La Corée du Nord a dénoncé samedi un communiqué conjoint de la Corée du Sud et de l'Union européenne condamnant sa coopération militaire avec la Russie dans le cadre de la guerre en Ukraine.
Cette déclaration, adoptée mercredi au cours d'une visite du président sud-coréen Lee Jae Myung à Bruxelles, a fustigé «la coopération militaire illégale» entre Pyongyang et Moscou.
«Nous condamnons le soutien de tierces parties, en particulier de la RPDC qui permet à la Russie de poursuivre sa guerre d'agression contre l'Ukraine», a souligné la déclaration utilisant l'acronyme du nom officiel de la République populaire démocratique de Corée.
Le ministère nord-coréen des Affaires étrangères a rétorqué que la coopération avec la Russie était «un exercice de droits souverains». La déclaration conjointe constitue une «claire violation de la souveraineté de notre Etat et un acte hostile grave», a-t-il affirmé.
«Poignard au coeur de l'Asie»
Le ministère, cité par l'agence nord-coréenne KCNA, a réaffirmé que la Corée du Sud était le principal «Etat ennemi» de la Corée du Nord.
Selon le ministère, Séoul est «le poignard préféré» de Washington pour servir son objectif «d'envahir (...) le continent asiatique».
Il s'agissait apparemment d'une allusion aux propos du général Xavier Brunson, plus haut gradé américain en Corée du Sud, qui a comparé en mai ce pays à un «poignard au coeur de l'Asie».
La Corée du Nord et son allié chinois ont auparavant déjà dénoncé les propos du général Brunson, affirmant qu'ils reflétaient la stratégie de Washington pour contenir la puissance chinoise.

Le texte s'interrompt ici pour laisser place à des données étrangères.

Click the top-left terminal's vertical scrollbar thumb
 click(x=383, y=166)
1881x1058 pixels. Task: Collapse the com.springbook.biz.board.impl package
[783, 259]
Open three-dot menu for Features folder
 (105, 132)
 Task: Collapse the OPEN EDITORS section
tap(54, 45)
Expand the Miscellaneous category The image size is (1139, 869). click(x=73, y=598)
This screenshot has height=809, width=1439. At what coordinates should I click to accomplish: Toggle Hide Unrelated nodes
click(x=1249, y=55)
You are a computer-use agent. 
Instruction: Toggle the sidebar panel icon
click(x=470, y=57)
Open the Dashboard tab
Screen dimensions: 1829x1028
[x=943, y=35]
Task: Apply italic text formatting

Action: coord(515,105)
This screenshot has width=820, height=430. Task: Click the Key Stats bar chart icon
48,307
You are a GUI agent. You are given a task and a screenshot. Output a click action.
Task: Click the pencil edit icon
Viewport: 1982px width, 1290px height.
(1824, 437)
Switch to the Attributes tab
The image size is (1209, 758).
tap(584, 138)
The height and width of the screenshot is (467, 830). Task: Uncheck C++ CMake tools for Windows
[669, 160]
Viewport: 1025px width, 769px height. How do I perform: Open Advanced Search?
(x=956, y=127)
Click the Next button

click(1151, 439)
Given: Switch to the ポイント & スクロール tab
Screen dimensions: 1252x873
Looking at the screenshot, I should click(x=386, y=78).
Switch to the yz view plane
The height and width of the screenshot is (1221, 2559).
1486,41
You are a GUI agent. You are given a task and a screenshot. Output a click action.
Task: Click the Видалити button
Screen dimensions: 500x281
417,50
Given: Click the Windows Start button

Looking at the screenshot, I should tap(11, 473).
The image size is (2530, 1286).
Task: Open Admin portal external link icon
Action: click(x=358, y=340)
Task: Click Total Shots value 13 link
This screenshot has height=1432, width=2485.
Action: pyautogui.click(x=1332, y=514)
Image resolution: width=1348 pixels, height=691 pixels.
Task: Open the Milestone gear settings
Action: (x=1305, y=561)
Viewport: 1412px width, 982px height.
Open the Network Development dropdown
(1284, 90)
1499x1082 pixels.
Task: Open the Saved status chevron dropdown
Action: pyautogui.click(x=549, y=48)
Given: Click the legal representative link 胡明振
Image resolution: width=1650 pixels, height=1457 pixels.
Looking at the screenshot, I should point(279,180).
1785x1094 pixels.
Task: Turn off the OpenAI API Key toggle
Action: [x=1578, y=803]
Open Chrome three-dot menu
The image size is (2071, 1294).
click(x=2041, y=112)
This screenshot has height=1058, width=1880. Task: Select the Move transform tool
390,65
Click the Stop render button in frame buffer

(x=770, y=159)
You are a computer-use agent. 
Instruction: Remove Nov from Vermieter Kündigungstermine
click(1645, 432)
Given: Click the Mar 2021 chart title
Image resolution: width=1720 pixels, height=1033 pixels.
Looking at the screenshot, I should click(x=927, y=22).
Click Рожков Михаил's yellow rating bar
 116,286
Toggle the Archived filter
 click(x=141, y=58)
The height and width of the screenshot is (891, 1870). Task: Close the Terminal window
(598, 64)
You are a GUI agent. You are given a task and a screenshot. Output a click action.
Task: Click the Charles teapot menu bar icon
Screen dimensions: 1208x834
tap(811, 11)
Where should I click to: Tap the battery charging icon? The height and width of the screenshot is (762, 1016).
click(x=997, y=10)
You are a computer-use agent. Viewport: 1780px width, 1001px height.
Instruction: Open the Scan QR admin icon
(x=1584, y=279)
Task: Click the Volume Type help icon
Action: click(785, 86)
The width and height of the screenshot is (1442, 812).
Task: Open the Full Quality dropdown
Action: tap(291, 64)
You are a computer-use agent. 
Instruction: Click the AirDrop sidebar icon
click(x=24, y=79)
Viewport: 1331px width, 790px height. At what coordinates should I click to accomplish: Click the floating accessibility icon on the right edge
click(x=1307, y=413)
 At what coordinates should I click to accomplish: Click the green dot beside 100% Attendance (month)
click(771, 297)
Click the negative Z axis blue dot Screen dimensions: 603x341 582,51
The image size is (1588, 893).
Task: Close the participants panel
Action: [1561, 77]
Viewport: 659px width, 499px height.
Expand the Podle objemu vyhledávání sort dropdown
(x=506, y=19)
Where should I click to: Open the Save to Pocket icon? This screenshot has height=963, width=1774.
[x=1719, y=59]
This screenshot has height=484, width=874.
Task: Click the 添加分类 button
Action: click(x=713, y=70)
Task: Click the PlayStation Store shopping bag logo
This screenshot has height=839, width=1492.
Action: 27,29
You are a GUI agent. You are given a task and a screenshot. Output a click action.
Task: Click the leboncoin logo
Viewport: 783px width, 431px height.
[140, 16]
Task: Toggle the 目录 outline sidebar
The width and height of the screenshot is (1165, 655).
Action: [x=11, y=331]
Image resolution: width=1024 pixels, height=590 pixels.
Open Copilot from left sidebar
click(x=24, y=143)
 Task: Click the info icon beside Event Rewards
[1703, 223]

Kim Jong Un a renforcé son alliance avec Poutine
Le dirigeant nord-coréen Kim Jong Un a renforcé son alliance avec Vladimir Poutine en envoyant des troupes et des munitions pour soutenir l'armée russe engagée dans la guerre contre l'Ukraine.
Kim a récemment accueilli le président chinois Xi Jinping à Pyongyang, après des sommets entre ce dernier et le président américain Donald Trump et le président russe Vladimir Poutine à Pékin.